What the plant will do
Prime Beverage and county officials say the Shelby County facility will be set up with modern mixing, filling, and packaging lines that can handle both alcoholic and non-alcoholic ready-to-drink products. “This expansion marks an exciting next chapter for Prime Beverage Group,” Shannon Fowler, the company’s Business Commercialization Manager, told the Indiana Chamber. The Chamber report notes the new operation is intended to complement the firm’s North Carolina footprint and give brand partners quicker access to Midwest markets.
Developer and site features
Browning Real Estate Partners, the developer behind Velocity 74, describes Building 1 as a modern, cross-docked industrial facility built to support large-scale production, warehousing, and distribution. Browning says the property features high-bay clearances and truck access designed for heavy-duty logistics, and county officials point to recent frontage-road upgrades intended to accommodate larger truck traffic. Prime Beverage has indicated it will work with local suppliers and utilities to extend the water and gas service needed for beverage processing.

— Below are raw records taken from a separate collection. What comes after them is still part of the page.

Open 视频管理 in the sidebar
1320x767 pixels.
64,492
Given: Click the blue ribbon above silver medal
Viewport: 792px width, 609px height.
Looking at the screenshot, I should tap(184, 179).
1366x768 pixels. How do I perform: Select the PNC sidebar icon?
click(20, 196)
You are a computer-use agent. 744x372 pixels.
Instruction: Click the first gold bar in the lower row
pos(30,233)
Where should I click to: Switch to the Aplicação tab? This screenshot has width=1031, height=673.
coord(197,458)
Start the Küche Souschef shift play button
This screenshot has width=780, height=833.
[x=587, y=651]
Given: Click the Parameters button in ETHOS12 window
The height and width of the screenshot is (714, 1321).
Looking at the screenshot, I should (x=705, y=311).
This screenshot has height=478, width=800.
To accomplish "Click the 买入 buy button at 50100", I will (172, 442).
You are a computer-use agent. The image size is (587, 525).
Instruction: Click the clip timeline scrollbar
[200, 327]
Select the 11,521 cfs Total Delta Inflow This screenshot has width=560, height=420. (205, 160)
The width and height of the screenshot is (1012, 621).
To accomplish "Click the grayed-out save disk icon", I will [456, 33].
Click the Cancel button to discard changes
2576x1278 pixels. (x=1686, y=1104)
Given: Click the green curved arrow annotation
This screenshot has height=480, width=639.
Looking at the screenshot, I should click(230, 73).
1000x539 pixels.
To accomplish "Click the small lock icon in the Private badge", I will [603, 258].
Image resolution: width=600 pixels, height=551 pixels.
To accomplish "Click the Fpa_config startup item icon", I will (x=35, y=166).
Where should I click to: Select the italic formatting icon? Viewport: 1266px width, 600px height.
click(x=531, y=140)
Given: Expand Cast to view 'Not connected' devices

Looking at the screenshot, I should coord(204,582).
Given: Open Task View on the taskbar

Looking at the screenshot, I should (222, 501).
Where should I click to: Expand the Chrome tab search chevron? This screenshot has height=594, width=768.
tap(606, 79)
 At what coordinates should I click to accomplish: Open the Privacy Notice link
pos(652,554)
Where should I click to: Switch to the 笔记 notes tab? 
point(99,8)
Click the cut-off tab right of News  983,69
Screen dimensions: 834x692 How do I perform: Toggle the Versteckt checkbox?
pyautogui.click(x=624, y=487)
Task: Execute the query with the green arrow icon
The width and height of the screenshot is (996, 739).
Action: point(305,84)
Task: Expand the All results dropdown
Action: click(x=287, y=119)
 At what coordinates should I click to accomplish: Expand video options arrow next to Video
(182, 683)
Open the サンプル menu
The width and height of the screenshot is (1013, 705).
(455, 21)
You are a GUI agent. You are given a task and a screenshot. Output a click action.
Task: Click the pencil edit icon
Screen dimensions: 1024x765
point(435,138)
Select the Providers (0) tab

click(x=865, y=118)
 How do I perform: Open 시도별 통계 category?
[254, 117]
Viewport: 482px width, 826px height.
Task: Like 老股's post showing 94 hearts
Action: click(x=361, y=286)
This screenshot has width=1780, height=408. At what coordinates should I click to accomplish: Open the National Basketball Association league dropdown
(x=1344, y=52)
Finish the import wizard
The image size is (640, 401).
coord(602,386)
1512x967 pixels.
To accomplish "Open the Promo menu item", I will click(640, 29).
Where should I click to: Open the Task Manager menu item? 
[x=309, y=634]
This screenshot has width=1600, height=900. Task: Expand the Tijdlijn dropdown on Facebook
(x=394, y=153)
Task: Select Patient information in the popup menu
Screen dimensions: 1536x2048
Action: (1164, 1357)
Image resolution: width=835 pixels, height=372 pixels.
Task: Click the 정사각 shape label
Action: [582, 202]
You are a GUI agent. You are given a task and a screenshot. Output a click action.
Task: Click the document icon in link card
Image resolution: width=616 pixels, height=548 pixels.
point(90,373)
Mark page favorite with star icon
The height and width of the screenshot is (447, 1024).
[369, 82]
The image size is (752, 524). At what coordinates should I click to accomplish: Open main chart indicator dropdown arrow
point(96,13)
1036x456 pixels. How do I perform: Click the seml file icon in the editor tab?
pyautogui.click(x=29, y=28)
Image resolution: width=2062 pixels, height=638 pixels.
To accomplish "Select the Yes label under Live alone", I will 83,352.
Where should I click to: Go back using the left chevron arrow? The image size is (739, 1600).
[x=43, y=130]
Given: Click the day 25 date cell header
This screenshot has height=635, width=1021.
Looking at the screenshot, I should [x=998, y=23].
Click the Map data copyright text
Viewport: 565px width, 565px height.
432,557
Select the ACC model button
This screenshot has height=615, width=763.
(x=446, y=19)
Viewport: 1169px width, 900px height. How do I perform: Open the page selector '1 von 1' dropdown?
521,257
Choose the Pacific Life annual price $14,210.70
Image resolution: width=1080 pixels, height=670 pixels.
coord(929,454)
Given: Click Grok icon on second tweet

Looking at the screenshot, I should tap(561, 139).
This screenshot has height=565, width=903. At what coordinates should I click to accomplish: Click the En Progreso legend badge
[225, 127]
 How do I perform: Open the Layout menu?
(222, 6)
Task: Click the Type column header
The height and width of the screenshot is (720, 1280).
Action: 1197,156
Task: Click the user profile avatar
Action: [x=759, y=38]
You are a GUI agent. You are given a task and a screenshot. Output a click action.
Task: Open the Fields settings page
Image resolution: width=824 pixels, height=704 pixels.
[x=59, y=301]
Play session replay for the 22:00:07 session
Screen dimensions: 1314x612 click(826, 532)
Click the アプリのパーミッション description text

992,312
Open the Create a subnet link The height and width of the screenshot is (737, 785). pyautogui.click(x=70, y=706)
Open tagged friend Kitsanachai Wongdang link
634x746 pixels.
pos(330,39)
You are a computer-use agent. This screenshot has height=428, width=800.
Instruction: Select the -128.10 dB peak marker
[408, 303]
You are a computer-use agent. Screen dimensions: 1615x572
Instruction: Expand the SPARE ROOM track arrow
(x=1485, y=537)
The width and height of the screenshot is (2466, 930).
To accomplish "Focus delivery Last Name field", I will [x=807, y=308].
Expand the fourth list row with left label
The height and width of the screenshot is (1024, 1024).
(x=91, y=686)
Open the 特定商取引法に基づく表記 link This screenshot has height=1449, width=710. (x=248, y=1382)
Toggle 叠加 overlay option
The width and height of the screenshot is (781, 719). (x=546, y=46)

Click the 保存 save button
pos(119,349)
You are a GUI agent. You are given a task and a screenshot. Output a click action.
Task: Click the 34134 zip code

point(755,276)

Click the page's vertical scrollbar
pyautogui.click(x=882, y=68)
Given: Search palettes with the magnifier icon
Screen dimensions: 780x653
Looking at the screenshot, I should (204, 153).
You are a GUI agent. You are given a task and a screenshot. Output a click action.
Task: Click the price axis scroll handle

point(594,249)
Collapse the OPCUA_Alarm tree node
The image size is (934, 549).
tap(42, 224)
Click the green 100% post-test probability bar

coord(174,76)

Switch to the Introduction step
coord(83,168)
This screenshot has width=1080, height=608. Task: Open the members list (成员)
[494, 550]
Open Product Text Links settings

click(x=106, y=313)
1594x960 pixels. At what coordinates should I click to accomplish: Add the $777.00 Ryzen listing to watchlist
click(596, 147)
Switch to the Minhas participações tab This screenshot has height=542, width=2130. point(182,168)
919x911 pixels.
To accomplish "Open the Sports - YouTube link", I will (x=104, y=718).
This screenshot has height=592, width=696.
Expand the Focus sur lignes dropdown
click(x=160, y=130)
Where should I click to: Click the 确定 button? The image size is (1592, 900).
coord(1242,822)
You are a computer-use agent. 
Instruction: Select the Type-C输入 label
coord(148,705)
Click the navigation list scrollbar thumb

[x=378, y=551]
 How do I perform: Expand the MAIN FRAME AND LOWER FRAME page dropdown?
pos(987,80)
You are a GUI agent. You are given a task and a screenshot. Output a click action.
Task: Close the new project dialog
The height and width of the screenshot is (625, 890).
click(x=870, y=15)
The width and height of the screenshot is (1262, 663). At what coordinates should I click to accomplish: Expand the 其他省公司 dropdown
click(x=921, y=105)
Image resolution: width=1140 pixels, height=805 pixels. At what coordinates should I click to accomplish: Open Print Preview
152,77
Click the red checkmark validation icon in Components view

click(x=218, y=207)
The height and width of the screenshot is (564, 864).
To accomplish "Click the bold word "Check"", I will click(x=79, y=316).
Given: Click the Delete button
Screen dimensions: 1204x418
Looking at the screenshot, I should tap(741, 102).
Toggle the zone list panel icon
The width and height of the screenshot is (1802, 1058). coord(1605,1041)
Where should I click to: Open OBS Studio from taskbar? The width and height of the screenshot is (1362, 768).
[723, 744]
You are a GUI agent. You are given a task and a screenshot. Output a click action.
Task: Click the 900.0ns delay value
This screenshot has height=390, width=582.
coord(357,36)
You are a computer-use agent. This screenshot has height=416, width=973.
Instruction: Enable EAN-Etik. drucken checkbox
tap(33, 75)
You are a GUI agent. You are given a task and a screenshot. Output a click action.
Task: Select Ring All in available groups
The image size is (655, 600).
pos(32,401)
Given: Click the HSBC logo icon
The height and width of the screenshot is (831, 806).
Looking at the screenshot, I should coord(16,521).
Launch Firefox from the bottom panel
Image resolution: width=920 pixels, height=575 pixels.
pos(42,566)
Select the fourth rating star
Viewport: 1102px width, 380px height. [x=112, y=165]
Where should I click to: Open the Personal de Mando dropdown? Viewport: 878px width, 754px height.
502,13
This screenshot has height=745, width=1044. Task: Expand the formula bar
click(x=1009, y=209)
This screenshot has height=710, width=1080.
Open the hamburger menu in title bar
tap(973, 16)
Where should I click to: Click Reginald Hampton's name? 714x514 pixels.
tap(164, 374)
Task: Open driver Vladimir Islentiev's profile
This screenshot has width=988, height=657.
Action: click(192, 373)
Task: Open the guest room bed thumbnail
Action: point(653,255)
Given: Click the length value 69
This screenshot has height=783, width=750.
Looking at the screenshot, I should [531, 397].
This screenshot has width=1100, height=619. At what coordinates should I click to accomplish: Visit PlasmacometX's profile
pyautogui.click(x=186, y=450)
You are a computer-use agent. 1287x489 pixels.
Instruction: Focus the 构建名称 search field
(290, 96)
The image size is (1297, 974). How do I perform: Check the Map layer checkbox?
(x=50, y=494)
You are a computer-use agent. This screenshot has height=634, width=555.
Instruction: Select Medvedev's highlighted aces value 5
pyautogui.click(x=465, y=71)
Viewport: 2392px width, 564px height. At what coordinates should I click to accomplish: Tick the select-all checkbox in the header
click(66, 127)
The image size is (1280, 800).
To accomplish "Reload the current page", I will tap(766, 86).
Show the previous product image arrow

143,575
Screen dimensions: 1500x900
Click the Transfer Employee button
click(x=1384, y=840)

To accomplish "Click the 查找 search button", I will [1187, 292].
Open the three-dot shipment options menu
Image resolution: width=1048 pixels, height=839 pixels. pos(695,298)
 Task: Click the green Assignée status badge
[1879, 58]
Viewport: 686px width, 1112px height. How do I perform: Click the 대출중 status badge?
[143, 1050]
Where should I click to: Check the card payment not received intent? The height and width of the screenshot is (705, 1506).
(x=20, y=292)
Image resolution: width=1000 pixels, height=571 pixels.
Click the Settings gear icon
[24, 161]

How this fits Prime's growth
Prime Beverage has been in expansion mode. The company recently signed long-term space in the Charlotte market and previously built out production capacity with design-build partner Gray. Gray’s project page for Prime’s Kannapolis operation notes the company set out to create new production capacity and jobs there, and coverage of its June Kannapolis lease framed that move as part of the same growth push. The Shelby County deal continues a pattern of Prime stepping into large, turnkey industrial buildings to scale up its co-packing services.
Approvals and next steps
The county packet shows Prime Beverage filed for a use variance along with several development-standards variances, with staff recommending conditions that would limit outdoor storage and tie the operation to the submitted site plan. The Shelby County Board of Zoning Appeals notes that utilities must be extended and that emissions and recycling plans will have to comply with local and state regulations before production can begin. The BZA record makes clear the project can move forward only under the conditions laid out in the variance approval and any permits required by state agencies.
Prime Beverage and Browning did not provide a firm startup date in their announcement, the Indiana Chamber reports, though both say they will coordinate with county officials as they build out the space and hire locally. For Shelby County, landing a full-building occupant at Velocity 74 promises to put a massive industrial asset back to work and widen the area’s manufacturing footprint.